In the resulting vacuum, with the moderate leaders ousted and a resistance fight ongoing, the various militia have become increasingly radicalised, and we’re seeing the blowback from those interventions taking a particularly terrible form right now in the Westgate mall.

Some Final Words

In events like this, especially since the 9/11 attack in the USA, it has become common to see a knee-jerk Islamophobic reaction.

The immediate comments on the Bernews article on this incident indeed followed this pattern.

I find it a far too simplistic argument to just equate terrorism with Islam and claim that Islam is an inherently violent and terroristic religion.

I know far too much about Islam, Judaism, Christianity and other religions to believe such nonsense.

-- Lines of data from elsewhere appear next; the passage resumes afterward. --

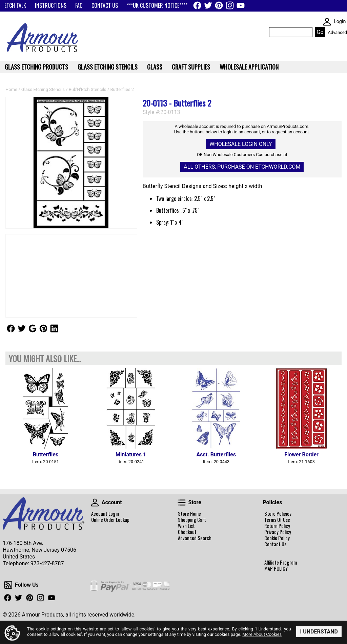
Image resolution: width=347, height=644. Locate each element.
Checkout (187, 532)
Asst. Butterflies (216, 454)
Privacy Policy (278, 532)
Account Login (105, 514)
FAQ (79, 5)
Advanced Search (195, 538)
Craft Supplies (191, 67)
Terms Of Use (277, 520)
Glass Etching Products (36, 67)
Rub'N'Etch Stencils (87, 89)
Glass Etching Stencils (43, 89)
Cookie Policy (277, 538)
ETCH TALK (15, 5)
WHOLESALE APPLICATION (249, 67)
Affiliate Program (281, 563)
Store (182, 503)
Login (340, 21)
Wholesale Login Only (241, 144)
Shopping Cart (192, 520)
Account (95, 503)
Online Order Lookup (110, 520)
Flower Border (301, 454)
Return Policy (277, 526)
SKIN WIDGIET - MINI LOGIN (327, 22)
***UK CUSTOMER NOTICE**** (157, 5)
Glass (155, 67)
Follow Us (11, 328)
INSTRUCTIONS (50, 5)
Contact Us (275, 544)
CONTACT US (105, 5)
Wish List (186, 526)
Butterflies (45, 454)
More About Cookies (262, 634)
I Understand (319, 631)
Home (11, 89)
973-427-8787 (47, 563)
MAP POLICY (276, 569)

The ideology of hate, of terror, that these atrocities are committed by have nothing to do with Islam or any religion, regardless of whether they seek to cloak themselves in religious rhetoric, be it Islamic, Christian or other.

The rhetoric of any and all religions can be twisted and exploited to cloak the ideology of terror.

These actions, act contrary to the central tenets of Islam.

With that, I’ll just leave with a verse from the Quran, 5;32 – from the Sura of the Feast:

On account of his deed, We have decreed to the Children of Israel that if anyone kills a person – unless in retribution for murder or spreading corruption in the land – it is as if he kills all mankind, while if any saves a life it is as if he saves the life of all mankind.  Our messengers came to them with clear signs, but many of them continued to commit excesses in the land.

Verse 32 from the fifth sura (al-Ma'idah, 'the feast').  In the Arabic original, translated into English above.

Verse 32 from the fifth sura (al-Ma’idah, ‘the feast’). In the Arabic original, translated into English above.